There is one principle taught in business schools that struggles to find footing in the world of academic publishing: convergent feedback.
In business, if you create a product and 9 out of 10 people tell you the handle is too small or the color is wrong, you fix it and try again. But if 9 out of 10 say it’s good and they’re buying it, you quickly scale up your production and give your business a chance to thrive. In academic publishing, however, the idea of convergent feedback usually seems foreign:
When you submit a manuscript and receive feedback from three reviewers, you often find zero convergent feedback: one reviewer finds everything acceptable but feels that the font must be changed to purple—”it looks better on white.” Another has not problems with the font color but argues your work should be rewritten in the form of haiku poetry, not a lengthy prose. The third dismisses both font and poetry as non-issues yet demands you replace all long words with short ones (they studied Hemingway in grad school).
In STEM, requested revisions are much harder to address: a single reviewer can mandate months of costly, exhaustive experiments, which may involve developing entirely new methods or introducing new model organisms.
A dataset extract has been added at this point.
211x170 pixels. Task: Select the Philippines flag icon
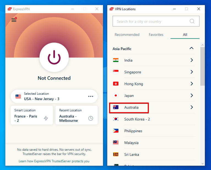pos(116,131)
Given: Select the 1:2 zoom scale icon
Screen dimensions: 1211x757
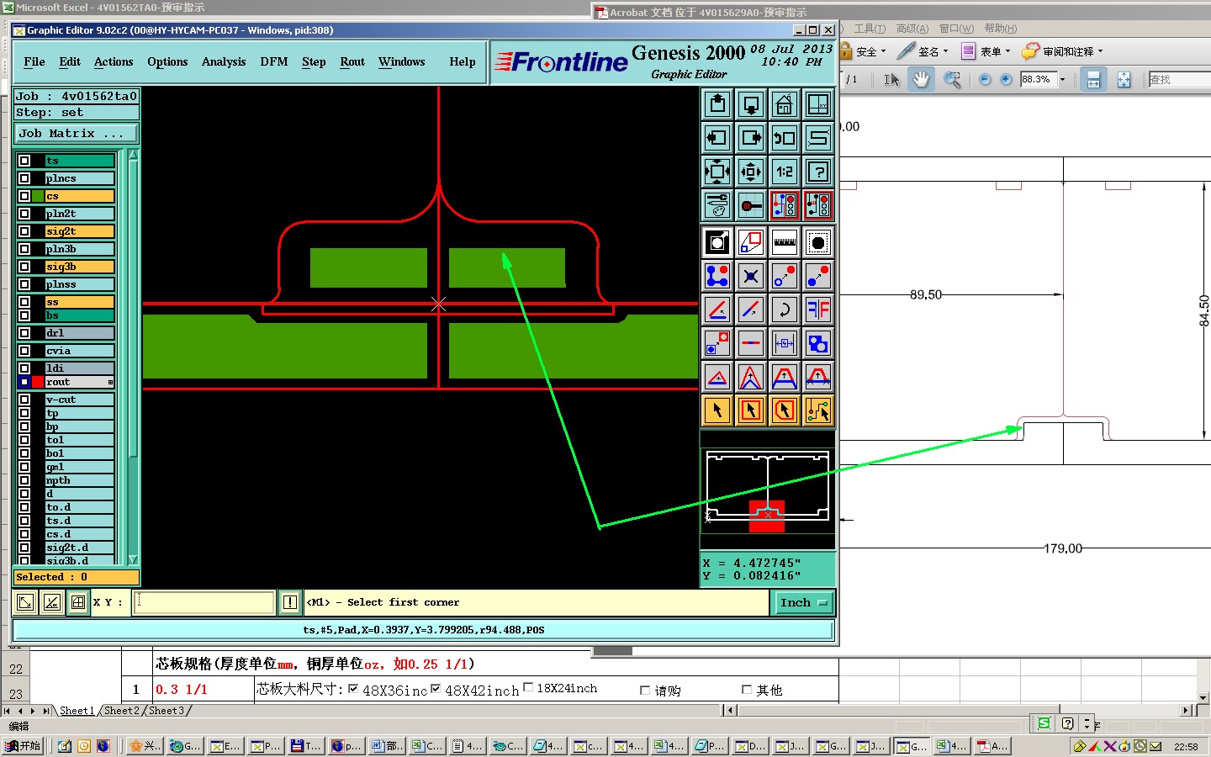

Sometimes, these experiments are essential to justify your claims or exclude experimental artifacts. But sometimes you do all this work just to replicate some previous experiments and findings. Or worse—just to satisfy a subjective whim: “I want this text in purple”.
So here we go: you make your text in purple—which other reviewers find odd. You also change the words to shorter ones—although many of them do not rhyme very well. And you delete a few essential blocks of text because they do not fit haiku. And then you resubmit. The work now looks somewhat odd, but everyone is happy: the reviewers are pleased you took time to understand their comments and address them obediently; the editor is happy the reviewers are happy. You are now okay to proceed to publishing your work that looks like Greek chimera—after someone young in your lab just spent several precious months of their life in this exercise, where the quest for scientific excellence is mixed with an unhealthy dose of unadulterated people-pleasing.
On a practical side, there is a good solution to this. As writers, we can now publish our work as a preprint—where we can express our ideas and findings as is and without needless delays. And as reviewers, we can always ask: ” Are my requests essential—or will they just add months of work for needless polishing?” We can also kindly reject work that lacks merit, where findings are not novel or conclusions are not justified—but we must, as a community, stop this unhealthy habit of demanding needless perfectionism. We need to stop this unhealthy habit of looking at solid studies– and requesting more experiments just for the sake of this ingrained tradition of asking for more.